◆ Your task ◆
The output must match the entries below exactly.

[Collection entries]
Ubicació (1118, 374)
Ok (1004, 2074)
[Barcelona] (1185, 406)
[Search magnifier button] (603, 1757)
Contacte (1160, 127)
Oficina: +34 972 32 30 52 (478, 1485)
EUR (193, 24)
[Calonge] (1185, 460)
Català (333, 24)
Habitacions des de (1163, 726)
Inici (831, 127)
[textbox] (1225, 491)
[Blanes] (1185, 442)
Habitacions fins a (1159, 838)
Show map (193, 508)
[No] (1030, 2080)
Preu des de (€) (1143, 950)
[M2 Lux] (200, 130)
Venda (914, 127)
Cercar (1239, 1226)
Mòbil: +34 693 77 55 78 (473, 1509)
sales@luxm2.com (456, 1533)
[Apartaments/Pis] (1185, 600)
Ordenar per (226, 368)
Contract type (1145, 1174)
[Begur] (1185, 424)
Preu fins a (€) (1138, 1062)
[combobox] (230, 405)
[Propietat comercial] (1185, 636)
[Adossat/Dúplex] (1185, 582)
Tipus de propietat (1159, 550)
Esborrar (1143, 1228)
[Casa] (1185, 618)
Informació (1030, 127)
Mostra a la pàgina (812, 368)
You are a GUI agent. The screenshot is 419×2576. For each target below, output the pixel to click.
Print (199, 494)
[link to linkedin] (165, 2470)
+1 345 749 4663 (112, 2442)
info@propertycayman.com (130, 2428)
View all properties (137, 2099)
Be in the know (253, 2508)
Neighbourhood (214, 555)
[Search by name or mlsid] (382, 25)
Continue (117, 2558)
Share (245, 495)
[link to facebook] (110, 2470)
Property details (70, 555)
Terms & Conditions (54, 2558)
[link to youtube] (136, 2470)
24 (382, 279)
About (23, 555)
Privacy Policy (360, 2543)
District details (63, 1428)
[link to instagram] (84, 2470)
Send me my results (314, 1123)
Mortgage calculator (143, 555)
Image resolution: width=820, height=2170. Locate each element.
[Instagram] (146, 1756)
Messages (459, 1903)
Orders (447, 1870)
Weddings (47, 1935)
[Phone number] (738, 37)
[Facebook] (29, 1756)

◆ Final answer ◆
Ubicació (1118, 374)
Ok (1004, 2074)
[Barcelona] (1185, 406)
[Search magnifier button] (603, 1757)
Contacte (1160, 127)
Oficina: +34 972 32 30 52 (478, 1485)
EUR (193, 24)
[Calonge] (1185, 460)
Català (333, 24)
Habitacions des de (1163, 726)
Inici (831, 127)
[textbox] (1225, 491)
[Blanes] (1185, 442)
Habitacions fins a (1159, 838)
Show map (193, 508)
[No] (1030, 2080)
Preu des de (€) (1143, 950)
[M2 Lux] (200, 130)
Venda (914, 127)
Cercar (1239, 1226)
Mòbil: +34 693 77 55 78 (473, 1509)
sales@luxm2.com (456, 1533)
[Apartaments/Pis] (1185, 600)
Ordenar per (226, 368)
Contract type (1145, 1174)
[Begur] (1185, 424)
Preu fins a (€) (1138, 1062)
[combobox] (230, 405)
[Propietat comercial] (1185, 636)
[Adossat/Dúplex] (1185, 582)
Tipus de propietat (1159, 550)
Esborrar (1143, 1228)
[Casa] (1185, 618)
Informació (1030, 127)
Mostra a la pàgina (812, 368)
You are a GUI agent. The screenshot is 419×2576. For each target below, output the pixel to click.
Print (199, 494)
[link to linkedin] (165, 2470)
+1 345 749 4663 (112, 2442)
info@propertycayman.com (130, 2428)
View all properties (137, 2099)
Be in the know (253, 2508)
Neighbourhood (214, 555)
[Search by name or mlsid] (382, 25)
Continue (117, 2558)
Share (245, 495)
[link to facebook] (110, 2470)
Property details (70, 555)
Terms & Conditions (54, 2558)
[link to youtube] (136, 2470)
24 (382, 279)
About (23, 555)
Privacy Policy (360, 2543)
District details (63, 1428)
[link to instagram] (84, 2470)
Send me my results (314, 1123)
Mortgage calculator (143, 555)
Image resolution: width=820, height=2170. Locate each element.
[Instagram] (146, 1756)
Messages (459, 1903)
Orders (447, 1870)
Weddings (47, 1935)
[Phone number] (738, 37)
[Facebook] (29, 1756)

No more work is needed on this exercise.